* **Work task**
Filter the listing below down to the lines containing the word "target".

=-=-=-=-=

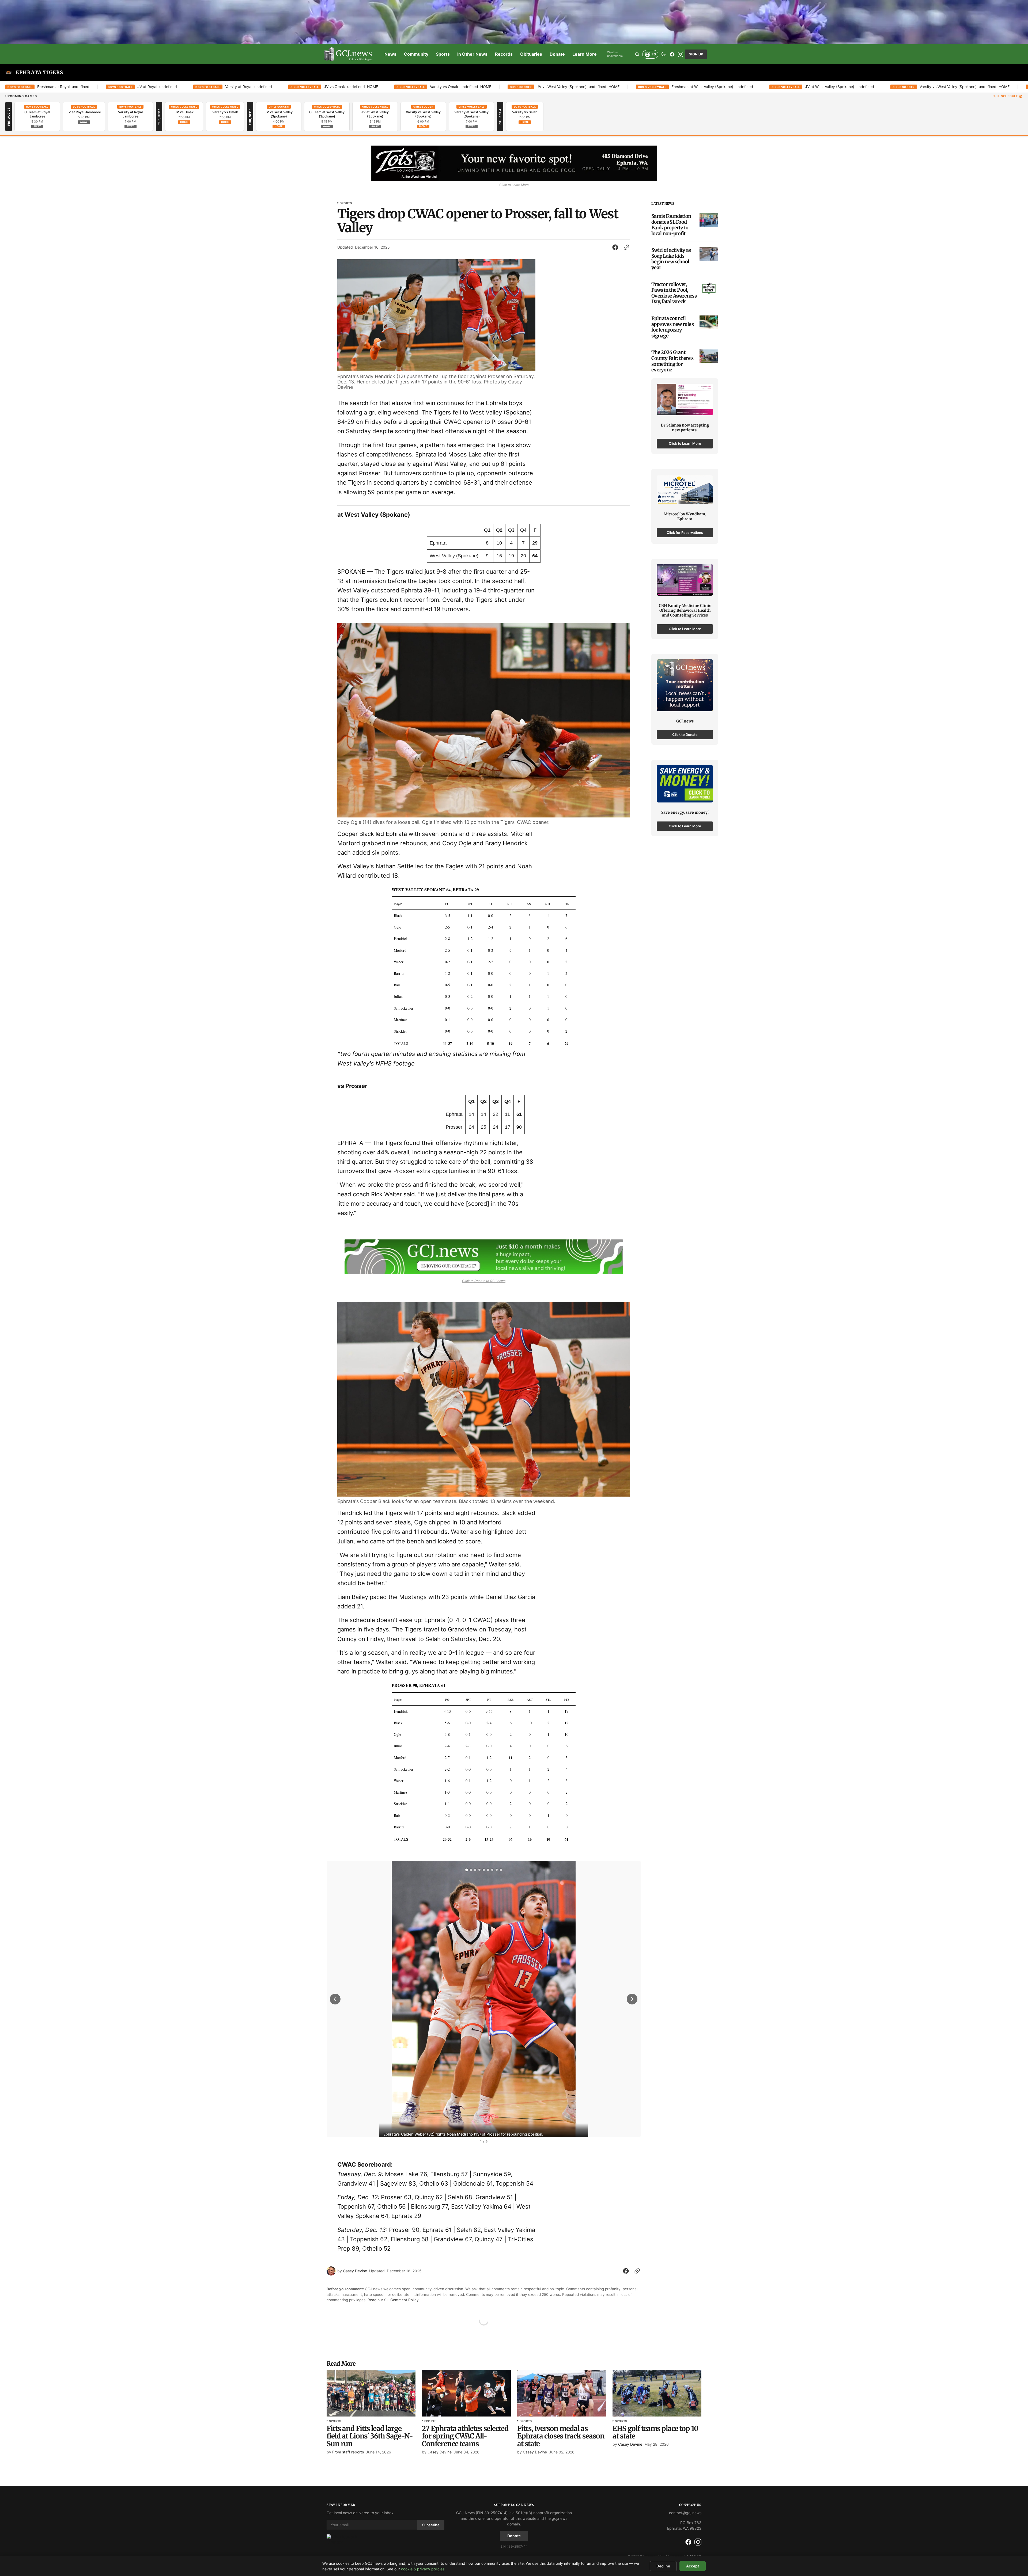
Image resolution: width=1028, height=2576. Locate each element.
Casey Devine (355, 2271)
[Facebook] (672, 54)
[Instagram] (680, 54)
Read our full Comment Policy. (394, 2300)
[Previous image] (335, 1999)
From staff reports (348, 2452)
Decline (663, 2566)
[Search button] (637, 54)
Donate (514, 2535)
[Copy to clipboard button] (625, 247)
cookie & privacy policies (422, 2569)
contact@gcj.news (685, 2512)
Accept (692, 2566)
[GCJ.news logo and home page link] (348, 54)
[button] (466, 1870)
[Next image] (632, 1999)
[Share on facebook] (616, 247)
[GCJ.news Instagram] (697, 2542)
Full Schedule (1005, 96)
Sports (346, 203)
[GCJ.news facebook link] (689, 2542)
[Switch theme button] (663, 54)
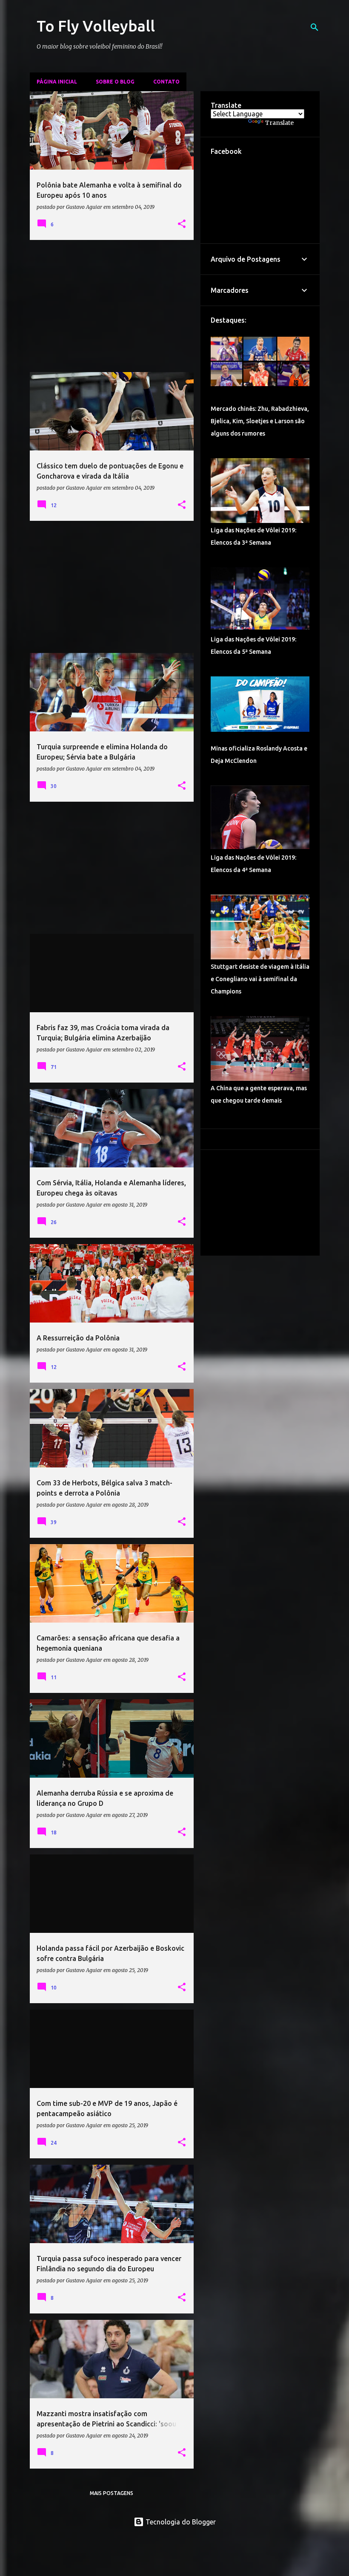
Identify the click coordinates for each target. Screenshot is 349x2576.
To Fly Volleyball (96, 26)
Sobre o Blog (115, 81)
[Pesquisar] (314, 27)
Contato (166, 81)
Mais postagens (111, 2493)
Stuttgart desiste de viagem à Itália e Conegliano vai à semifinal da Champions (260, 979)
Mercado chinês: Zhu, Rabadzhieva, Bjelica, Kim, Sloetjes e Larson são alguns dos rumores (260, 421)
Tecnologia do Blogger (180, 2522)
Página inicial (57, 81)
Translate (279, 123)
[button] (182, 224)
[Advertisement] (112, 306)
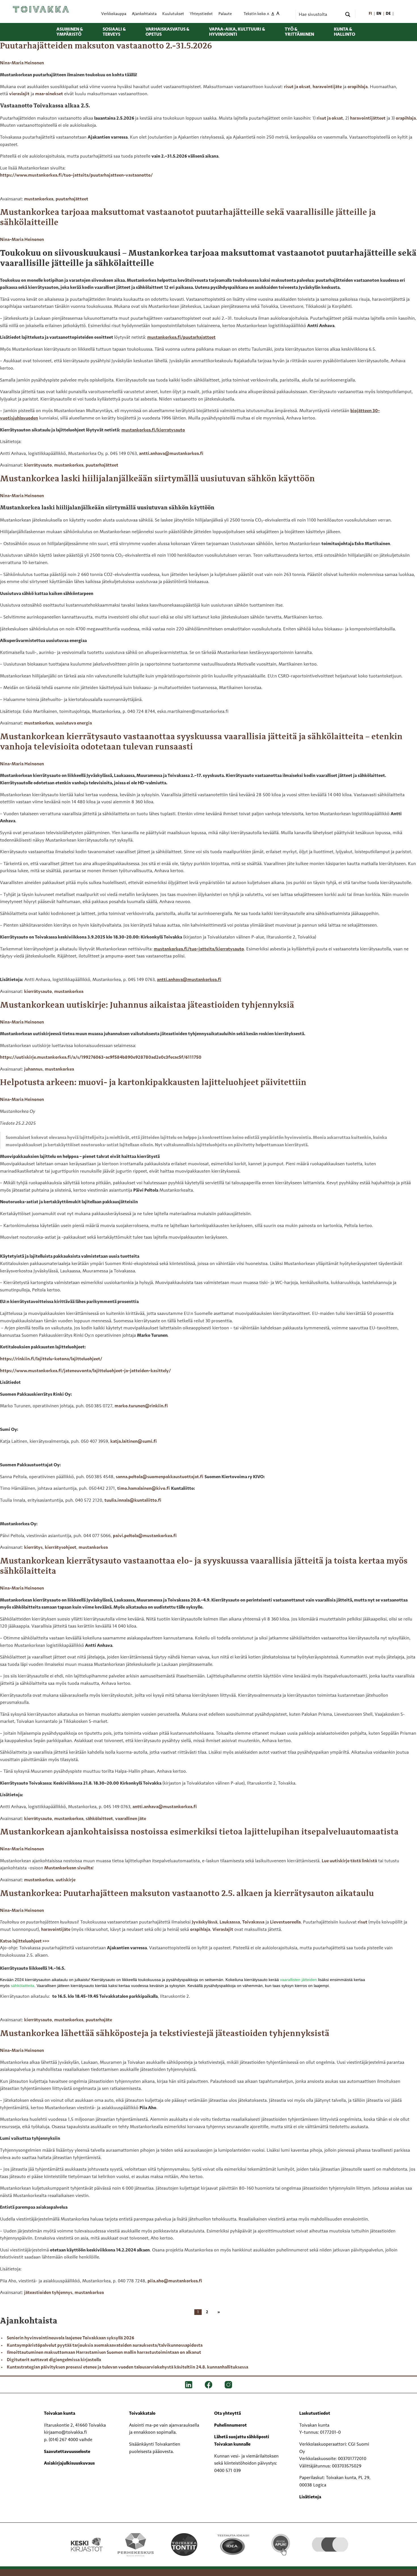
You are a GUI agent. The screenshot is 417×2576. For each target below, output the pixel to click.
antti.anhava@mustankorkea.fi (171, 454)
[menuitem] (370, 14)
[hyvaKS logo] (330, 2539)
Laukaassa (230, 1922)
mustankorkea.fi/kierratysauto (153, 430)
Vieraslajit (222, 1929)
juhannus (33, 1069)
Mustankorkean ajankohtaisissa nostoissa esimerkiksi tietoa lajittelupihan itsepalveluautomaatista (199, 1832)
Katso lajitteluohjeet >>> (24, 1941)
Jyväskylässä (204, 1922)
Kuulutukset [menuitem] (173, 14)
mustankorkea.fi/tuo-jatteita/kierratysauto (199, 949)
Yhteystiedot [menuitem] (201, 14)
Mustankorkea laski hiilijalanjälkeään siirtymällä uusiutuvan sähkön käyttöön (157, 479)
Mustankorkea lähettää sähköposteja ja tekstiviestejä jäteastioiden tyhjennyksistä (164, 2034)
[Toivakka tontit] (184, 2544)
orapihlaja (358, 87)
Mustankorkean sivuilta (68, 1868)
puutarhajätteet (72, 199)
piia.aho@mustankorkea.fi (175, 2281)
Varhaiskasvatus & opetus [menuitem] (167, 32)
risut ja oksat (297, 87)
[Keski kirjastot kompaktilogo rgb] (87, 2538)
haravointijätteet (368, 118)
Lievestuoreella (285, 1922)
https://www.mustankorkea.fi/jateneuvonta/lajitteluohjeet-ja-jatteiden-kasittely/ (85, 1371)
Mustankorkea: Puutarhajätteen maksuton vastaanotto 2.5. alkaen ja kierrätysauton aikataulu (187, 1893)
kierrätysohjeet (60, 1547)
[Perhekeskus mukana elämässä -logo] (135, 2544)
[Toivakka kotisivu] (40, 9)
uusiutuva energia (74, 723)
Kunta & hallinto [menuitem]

=-=-=-=-=

* **Solution to this task**
Identify the click coordinates for each target. Screenshot is 349x2576.
You are a GUI agent. The screenshot is 417×2576. For each target below, output the pixel to click.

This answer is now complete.